%%

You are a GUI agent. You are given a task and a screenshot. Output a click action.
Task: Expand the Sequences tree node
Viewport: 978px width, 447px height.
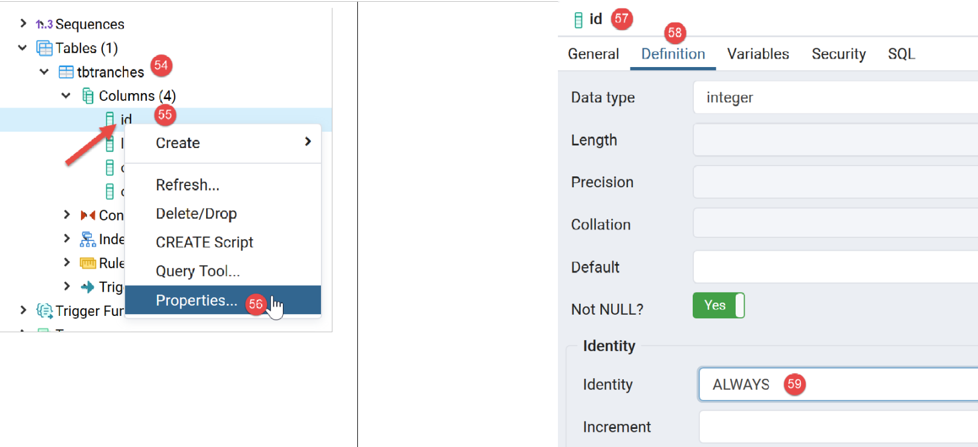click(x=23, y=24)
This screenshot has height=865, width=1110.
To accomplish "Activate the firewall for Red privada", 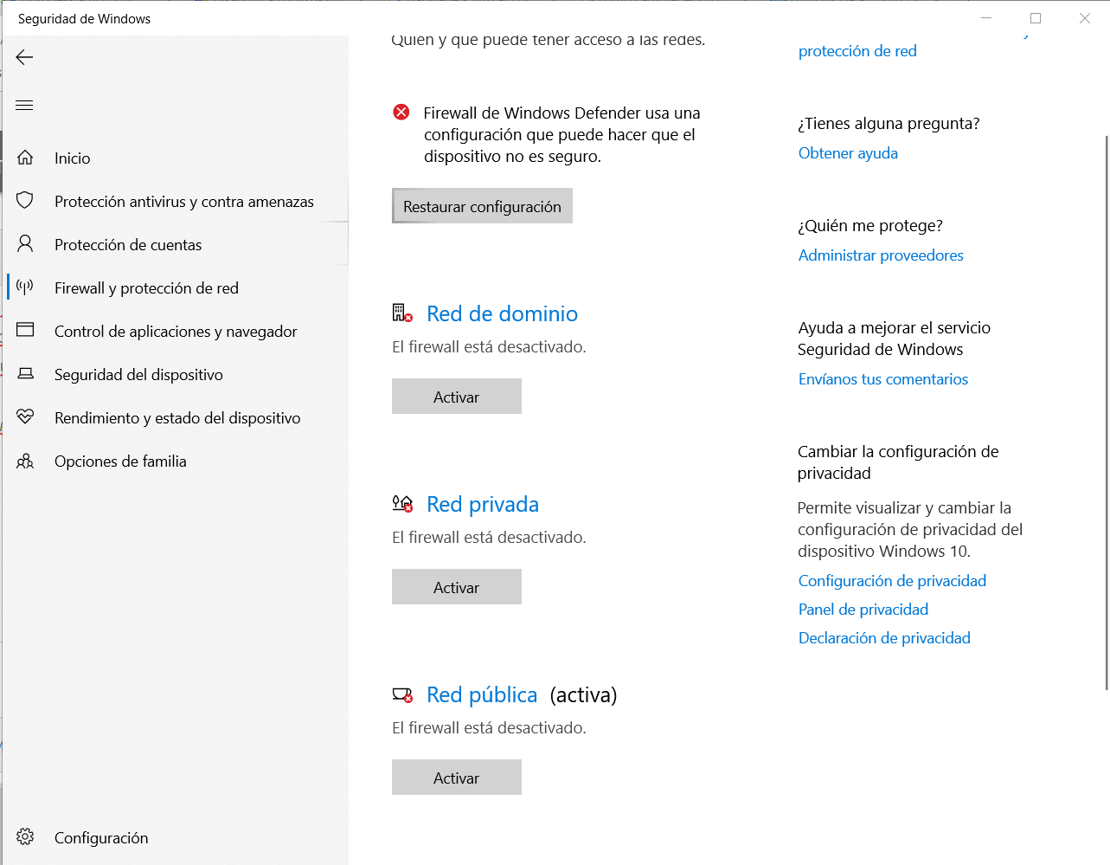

%%
%%

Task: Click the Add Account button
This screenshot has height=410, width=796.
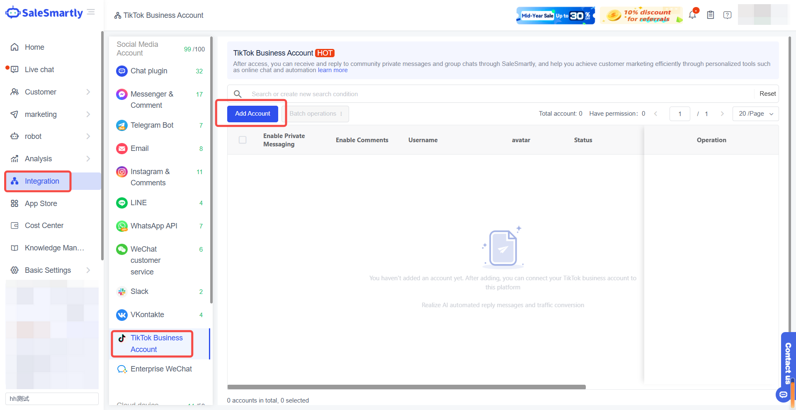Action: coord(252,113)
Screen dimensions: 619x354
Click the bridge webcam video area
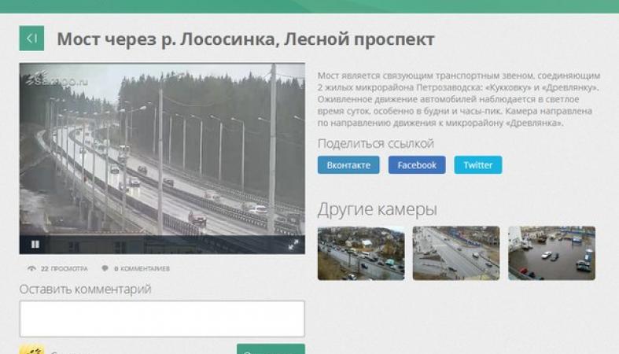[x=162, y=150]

%%
%%

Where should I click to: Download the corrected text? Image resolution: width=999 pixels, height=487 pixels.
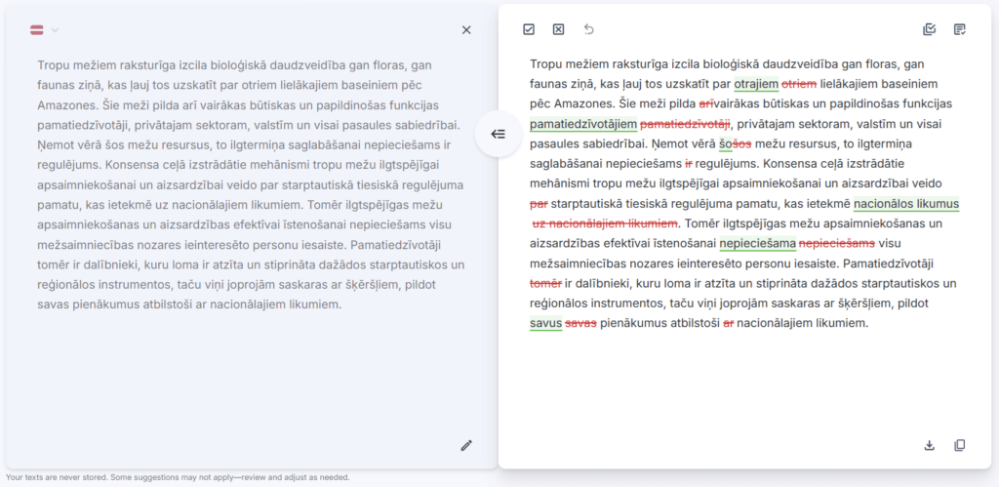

%%

■ Stated problem: Rewrite the items from the line with "Screen dimensions: 619x354" to the line with "[x=162, y=150]", changing "webcam" to "camera" and keeping everything else as it is. Omit the pictures.

■ Correct answer:
Screen dimensions: 619x354
Click the bridge camera video area
[x=162, y=150]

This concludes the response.